West also premiered the Mark Morris Dance Group's productions of L'allegro, il penseroso ed il moderato, Dido and Æneas, and Four Saints in Three Acts. The soprano has been heard with the orchestras of Baltimore, Boston, Buffalo, Detroit, Pensacola, Philadelphia, Seattle, Utah and Washington DC; and has sung at the festivals of Bethlehem Bach, Saito Kinen, San Antonio and Tanglewood.

She portrayed Contessa Almaviva in Peter Sellars' production of Le nozze di Figaro, which was seen in Barcelona, Boston, New York, Paris and Vienna. It was made into a film (1989), as well. West also sings in Robert Craft's important recording of The Rake's Progress (with Jon Garrison, 1993). She can be heard in two excerpts from Handel's Hercules (1999), on the recording entitled "Lorraine at Emmanuel," in duet with Lorraine Hunt Lieberson, which was published in 2008, and as a soloist in Craig Smith's recording of Bach's "St John Passion" (with Frank Kelley as the Evangelist, 1999). In 2009, a "live" recording of the premiere of The Juniper Tree was released on Compact Disc.

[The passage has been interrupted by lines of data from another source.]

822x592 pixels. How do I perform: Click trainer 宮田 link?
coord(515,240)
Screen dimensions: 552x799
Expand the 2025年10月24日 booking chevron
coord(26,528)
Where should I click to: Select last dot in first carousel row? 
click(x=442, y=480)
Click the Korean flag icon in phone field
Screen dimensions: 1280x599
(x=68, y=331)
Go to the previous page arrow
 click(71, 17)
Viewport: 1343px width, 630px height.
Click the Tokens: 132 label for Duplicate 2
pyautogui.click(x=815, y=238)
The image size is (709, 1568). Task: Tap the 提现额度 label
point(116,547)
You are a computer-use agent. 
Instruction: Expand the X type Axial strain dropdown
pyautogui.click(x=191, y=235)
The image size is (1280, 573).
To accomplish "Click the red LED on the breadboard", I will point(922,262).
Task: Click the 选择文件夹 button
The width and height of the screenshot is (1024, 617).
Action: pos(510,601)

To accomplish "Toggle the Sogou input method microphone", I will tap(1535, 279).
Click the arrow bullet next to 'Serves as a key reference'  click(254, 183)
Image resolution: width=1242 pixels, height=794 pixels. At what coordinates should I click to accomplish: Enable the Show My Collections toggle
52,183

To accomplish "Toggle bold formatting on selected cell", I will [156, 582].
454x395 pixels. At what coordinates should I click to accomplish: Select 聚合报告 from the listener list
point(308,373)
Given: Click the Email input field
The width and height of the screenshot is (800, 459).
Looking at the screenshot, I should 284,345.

The soprano also sang cameo roles in two historic recordings, the original version of Cherubini's Médée (as A Lady of Dircé, 1987) and Gluck's Iphigénie en Tauride (as the Second Priestess and the goddess Diane, 1999).

In 2009, West appeared with the Boston Secession in the world-premiere performance of Ruth Lomon's Testimony of Witnesses, a concert-length oratorio based on the poetry and writings of survivors and victims of the Holocaust, under the direction of Jane Ring Frank. Earlier, she had recorded the same composer's "Songs of Remembrance," for CRI.

As of 2023, the soprano lives in Bristol, Rhode Island, and is on the voice faculty at the Longy School of Music and New England Conservatory Prep and Continuing Education Departments.